Exercise directions: All lines from the one containing "Screen dimensions: 734x560" through the end of the material below are to be printed exactly, both ends included, minus pictures.

Study material:
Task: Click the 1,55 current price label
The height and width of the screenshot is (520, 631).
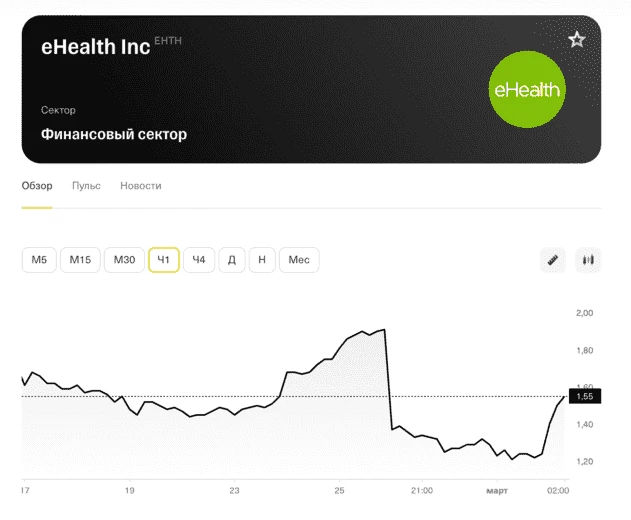Action: coord(582,397)
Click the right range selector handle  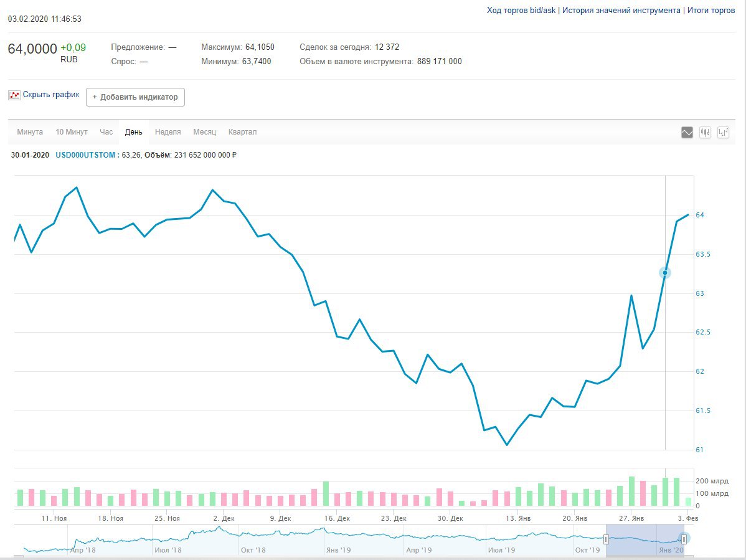pyautogui.click(x=684, y=539)
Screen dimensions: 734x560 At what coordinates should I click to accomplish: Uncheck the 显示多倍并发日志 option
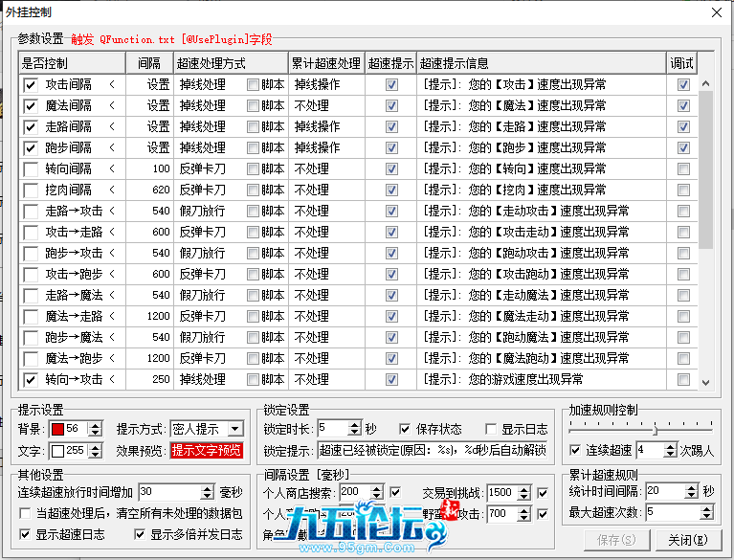tap(140, 534)
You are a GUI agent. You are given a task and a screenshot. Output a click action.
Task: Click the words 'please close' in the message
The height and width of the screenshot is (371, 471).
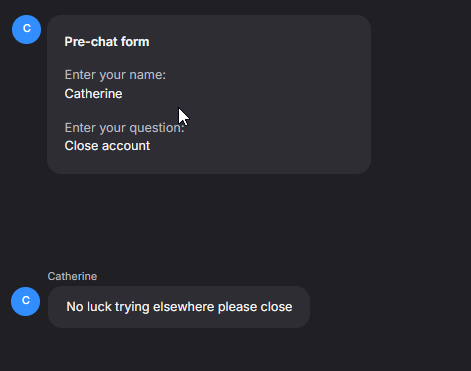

Response:
Screen dimensions: 734x560 At what coordinates should I click to accomplish: Uncheck the 显示多倍并发日志 option
tap(140, 534)
You are a GUI agent. You are given a task and a screenshot. Output a click action.
Task: Click the words 'please close' in the message
The height and width of the screenshot is (371, 471).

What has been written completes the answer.